Merger and acquisitions (M&A), private equity and tax professionals from the technology, financial services and healthcare sectors expect an increase in their companies’ or clients’ deal activity in 2013 compared to 2012, according to a survey conducted by KPMG.



Of the more than 400 survey respondents, 60 per cent said that they would do more deals this year than last year.

The simpler financing terms associated with smaller deals, as compared to both large transactions and the megadeals, will drive middle-market M&A activity in the balance of 2013, according to 24 per cent of the poll population. However, 49 per cent of respondents felt that collectively, simpler financing terms, fewer risks and integration challenges, as well as the less complexity of due diligence that’s needed for deals valued under USD250m, will serve as the catalyst for a deal market dominated by middle-market activity in 2013.

In fact, 22 per cent of survey respondents indicated that in 2013 thus far, the deal market is already experiencing a high volume of middle-market activity; they also acknowledged favourable credit terms (11 per cent) and elevated levels of cash on corporate balance sheets (eight per cent) as driving the recent deals in the marketplace.
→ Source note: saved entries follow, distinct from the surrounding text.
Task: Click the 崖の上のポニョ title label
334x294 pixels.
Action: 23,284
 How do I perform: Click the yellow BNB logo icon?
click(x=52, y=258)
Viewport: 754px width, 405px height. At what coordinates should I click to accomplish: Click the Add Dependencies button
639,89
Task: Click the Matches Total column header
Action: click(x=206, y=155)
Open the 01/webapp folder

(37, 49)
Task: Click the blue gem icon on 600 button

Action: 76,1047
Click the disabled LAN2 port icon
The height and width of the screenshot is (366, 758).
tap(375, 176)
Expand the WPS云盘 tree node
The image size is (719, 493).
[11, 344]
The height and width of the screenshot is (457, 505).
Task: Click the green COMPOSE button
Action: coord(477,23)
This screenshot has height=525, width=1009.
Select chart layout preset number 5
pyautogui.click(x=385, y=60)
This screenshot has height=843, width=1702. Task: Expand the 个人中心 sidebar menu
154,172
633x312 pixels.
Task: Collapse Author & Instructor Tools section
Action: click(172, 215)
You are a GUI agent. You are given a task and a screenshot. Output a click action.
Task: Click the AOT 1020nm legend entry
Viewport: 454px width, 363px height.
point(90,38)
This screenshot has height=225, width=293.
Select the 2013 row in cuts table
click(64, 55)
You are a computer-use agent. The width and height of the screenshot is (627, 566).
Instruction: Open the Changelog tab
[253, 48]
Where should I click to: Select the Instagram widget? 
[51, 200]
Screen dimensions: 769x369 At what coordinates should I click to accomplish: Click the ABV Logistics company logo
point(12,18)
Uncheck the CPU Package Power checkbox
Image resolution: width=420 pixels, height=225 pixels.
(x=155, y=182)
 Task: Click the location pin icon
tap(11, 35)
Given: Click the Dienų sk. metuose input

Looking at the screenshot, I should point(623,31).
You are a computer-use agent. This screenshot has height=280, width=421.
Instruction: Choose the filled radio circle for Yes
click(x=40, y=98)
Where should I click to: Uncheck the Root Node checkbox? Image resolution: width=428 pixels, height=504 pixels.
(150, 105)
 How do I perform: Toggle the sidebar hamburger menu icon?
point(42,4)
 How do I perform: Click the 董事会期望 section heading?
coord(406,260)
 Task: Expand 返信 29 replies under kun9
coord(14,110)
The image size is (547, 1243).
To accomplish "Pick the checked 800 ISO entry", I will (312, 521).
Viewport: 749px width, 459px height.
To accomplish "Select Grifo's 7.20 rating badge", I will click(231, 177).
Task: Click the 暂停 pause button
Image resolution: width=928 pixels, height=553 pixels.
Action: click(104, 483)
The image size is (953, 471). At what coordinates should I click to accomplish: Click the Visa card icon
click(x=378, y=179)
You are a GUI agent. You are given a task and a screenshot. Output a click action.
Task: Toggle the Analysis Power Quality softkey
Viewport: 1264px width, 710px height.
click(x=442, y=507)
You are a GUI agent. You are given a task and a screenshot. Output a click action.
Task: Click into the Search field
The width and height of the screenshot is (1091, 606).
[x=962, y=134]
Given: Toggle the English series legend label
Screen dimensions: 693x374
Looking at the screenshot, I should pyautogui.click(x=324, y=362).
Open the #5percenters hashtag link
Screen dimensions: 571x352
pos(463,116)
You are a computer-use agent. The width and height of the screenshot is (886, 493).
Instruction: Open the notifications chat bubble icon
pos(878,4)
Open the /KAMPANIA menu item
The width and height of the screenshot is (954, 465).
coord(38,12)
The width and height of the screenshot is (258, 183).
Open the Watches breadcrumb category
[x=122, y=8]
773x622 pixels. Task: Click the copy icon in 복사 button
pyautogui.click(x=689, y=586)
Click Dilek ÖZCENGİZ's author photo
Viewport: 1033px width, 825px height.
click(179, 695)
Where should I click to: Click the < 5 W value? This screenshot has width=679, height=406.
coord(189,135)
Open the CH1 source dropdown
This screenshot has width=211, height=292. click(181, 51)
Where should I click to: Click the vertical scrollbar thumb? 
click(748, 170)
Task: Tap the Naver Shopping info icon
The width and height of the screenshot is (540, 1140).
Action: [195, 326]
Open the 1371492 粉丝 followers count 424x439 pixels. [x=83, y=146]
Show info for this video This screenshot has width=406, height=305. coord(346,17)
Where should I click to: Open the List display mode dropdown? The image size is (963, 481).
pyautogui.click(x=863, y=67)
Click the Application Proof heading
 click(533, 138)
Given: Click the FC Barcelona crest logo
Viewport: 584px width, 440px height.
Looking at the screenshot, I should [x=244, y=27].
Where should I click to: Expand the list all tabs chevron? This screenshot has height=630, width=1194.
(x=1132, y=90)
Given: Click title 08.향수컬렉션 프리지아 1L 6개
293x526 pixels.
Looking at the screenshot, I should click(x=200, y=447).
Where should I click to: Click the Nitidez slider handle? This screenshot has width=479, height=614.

Corporate buyers have the advantage in the M&A space over private equity buyers (six per cent) halfway through the first quarter of 2013.

"The underlying fundamentals in the deal market are improving, with the combination of a stabilising US economy, favourable credit terms, open debt markets, and high cash balances paving the way for an increase in M&A volume this year," says Dan Tiemann, Americas lead for KPMG’s transactions and restructuring practice. "As a result, companies may be highly motivated to execute transactions that drive their growth agendas, including deals that allow for business transformation and optimize new operating models."

When asked what effects new regulations might have on their ability to do deals in 2013, 21 per cent of the poll population stated that they will cause integration challenges during the M&A process and in post-deal phases for their companies and clients. Eighteen per cent cited that new regulations have temporarily delayed their ability to do deals, followed by seven per cent who have delayed M&A activity indefinitely; however, another seven per cent cited they will actively pursue deals because of new regulation.

Executives plan to selectively invest in emerging markets outside of the US, with China/Asia Pacific cited as the leading target region (20 per cent), followed by Brazil/Latin America (17 per cent), Western Europe (10 per cent), India (four per cent), Russia (two per cent) and Eastern Europe (two per cent). Forty per cent of the poll respondents indicated they do not plan on investing in any of these emerging markets in 2013, congruent with KPMG’s M&A Outlook Survey 2013 conducted in November 2012 where respondents stated the vast majority of deal activity would take place in North America.

The breakdown of respondents includes M&A professionals in the following sectors: technology (17 per cent); financial services (17 per cent); healthcare (14 per cent); diversified industrials (nine per cent); energy (eight per cent); and consumer markets (seven per cent).